I see the convenience of wireless speakers cuz it is a PITA to wire in wall speakers.  That said this stuff is still always using the AC power in your home and if that isn't protected it can get a little jolt of lightning whether the speakers are wireless or not.  Lightning has not struck my outdoor wired deck speakers yet that I know of (they still are working fine after XX years).
 
pete_c said:
...  That said this stuff is still always using the AC power in your home and if that isn't protected it can get a little jolt of lightning whether the speakers are wireless or not.  Lightning has not struck my outdoor wired deck speakers yet that I know of (they still are working fine after XX years).
 
Yup!  Anything electronic here over a certain $ amount is put on a UPS.
 
I wouldn't expect any issues with the MyRussound app (Google Play, and iTunes) which is setup to select a zone and select your source; the same is offered for the HiFi2 (Google Play, iTunes). Coming from the system we are using now, this would be multitudes better and we would use the system a lot more often. My wife has already seen the apps and she is totally on board with what is offered - no issues there.
 
I've looked at just about every system on the market over the past 2 years or so and that's really why my OP wasn't a general request for "what should I use?" because I know there are a lot of systems out there are most are going to like the one they have for the reasons they selected them.

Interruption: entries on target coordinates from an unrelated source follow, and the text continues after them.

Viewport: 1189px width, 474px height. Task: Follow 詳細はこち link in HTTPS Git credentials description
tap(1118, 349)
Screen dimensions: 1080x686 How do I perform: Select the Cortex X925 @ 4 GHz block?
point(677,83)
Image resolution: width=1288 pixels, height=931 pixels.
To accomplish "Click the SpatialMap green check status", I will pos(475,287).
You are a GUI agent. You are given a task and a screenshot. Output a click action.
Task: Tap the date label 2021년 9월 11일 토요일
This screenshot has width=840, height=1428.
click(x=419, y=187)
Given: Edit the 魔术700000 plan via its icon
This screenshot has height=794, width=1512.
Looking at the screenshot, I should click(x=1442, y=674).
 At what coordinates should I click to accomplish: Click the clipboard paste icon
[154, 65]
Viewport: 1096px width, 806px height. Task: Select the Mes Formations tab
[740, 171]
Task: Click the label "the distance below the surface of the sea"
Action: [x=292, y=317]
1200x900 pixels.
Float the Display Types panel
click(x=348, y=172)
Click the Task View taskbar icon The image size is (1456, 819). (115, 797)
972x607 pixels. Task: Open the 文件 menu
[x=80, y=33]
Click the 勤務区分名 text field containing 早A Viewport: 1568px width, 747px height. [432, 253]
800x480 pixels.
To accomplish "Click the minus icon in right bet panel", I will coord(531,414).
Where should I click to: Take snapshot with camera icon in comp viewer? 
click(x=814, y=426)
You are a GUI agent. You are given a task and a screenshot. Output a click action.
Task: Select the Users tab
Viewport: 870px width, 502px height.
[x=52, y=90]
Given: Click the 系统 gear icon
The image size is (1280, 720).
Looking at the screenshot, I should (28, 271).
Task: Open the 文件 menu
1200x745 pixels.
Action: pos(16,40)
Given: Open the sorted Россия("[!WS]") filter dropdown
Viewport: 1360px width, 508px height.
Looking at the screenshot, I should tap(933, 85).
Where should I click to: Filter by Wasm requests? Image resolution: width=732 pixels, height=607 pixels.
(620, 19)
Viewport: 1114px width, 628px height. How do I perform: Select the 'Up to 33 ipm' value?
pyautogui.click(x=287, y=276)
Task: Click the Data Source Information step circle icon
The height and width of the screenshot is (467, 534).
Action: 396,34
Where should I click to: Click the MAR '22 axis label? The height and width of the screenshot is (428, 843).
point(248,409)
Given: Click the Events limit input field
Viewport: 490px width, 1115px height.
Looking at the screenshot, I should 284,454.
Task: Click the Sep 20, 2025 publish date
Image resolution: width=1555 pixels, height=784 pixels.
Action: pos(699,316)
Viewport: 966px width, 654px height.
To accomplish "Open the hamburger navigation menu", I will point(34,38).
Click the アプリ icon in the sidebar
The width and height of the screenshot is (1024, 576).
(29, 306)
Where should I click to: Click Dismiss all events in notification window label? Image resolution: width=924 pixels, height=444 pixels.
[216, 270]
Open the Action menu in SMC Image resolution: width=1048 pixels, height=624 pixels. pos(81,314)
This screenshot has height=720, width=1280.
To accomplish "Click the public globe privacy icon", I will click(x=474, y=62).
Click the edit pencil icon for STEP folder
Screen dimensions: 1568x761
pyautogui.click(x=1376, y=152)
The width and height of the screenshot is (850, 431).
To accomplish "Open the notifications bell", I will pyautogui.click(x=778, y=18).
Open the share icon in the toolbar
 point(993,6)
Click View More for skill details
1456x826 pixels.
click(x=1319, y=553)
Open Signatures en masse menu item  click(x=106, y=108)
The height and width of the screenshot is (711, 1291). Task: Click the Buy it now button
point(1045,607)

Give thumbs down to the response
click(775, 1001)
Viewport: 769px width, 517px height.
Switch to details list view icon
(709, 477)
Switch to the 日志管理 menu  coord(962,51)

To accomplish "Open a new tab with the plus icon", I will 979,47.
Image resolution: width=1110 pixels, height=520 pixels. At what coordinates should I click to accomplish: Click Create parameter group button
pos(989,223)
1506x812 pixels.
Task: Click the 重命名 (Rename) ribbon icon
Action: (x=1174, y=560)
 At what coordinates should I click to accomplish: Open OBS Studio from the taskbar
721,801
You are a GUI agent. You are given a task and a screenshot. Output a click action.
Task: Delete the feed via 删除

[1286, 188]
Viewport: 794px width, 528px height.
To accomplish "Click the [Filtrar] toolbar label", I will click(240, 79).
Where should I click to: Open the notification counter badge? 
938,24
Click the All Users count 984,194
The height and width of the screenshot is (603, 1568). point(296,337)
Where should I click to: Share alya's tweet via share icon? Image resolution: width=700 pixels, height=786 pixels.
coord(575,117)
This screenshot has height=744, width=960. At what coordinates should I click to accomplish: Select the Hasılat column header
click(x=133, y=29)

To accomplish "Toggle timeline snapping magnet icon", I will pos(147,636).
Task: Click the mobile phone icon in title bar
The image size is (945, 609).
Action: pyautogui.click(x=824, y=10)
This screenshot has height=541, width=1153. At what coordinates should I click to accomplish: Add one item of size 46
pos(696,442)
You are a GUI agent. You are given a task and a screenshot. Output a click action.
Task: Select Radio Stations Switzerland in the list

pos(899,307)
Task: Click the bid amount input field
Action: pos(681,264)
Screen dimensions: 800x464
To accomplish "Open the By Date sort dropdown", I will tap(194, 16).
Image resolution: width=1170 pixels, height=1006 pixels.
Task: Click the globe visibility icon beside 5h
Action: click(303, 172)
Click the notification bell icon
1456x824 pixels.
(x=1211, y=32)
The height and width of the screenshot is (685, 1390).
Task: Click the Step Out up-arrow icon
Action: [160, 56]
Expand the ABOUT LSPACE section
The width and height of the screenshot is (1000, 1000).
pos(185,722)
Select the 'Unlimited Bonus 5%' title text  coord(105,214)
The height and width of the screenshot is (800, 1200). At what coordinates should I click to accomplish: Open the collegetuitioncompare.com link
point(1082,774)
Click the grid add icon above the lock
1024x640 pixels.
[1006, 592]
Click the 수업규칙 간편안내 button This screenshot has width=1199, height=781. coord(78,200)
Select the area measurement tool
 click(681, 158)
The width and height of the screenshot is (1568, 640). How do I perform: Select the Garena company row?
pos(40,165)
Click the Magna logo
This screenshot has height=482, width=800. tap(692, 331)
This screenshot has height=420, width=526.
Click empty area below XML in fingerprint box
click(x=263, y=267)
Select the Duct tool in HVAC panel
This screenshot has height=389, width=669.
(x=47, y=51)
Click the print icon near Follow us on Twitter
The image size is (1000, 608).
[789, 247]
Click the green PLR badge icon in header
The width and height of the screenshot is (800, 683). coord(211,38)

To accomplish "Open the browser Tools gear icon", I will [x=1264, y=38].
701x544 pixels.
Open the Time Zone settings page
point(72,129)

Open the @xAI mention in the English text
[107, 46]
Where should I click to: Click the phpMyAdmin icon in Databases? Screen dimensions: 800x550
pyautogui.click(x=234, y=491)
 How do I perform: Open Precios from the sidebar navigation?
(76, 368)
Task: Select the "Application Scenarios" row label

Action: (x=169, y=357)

I purposely made the request to be between the Russound and the HiFi2 because I'm not going with any other options for one reason or another - I've narrowed my list down to these 2 systems.
 
Here the audio hardware, source switching et al has remained untouched. 
 
I have just added internet music / audio sources to my touchscreen tablets such that I just define buttons for single sources or applications which works for me and gives me a choice.  I have also integrated the hardware switching and sources on one tabletop touchscreen goofing around a bit with it.
 
To each their own... I agree, the stack of Sonos devices doesn't appeal to me, and though I have no evidence in front of me to support this, I would expect their audio to be compressed... that whole synchronization of audio sources must come at some sort of loss.  However, they have the superior app so if the simplicity and usability is the #1 concern, that shows why it appeals to so many.
 
There are other options that should be far superior technically speaking while not having as great of apps or simplicity of tying in online services or grouping zones... ie Russound, HiFi, Nuvo.  I'm still in the camp where these are better options.  Or even ABUS if your needs aren't that demanding.  I like the instant change from a wallpad as you walk by rather than firing up an app on the phone any day.  And though you'll likely never use 12 zones, I'm sure it's nice to be able to run the in-room music player or audio device over the better speakers/amp since they're there, vs whatever local speakers... 
 
Now for the OP - personally I like the Russound the best - although I like the look of the Nuvo keypads better... but Russound's latest model makes them very unfriendly to DIY... so from that standpoint, if HiFi2 suits your needs, I'd go that way.  Very small installation footprint - doesn't even need a rack... and friendly enough to the DIYer that you shouldn't meet any real restrictions.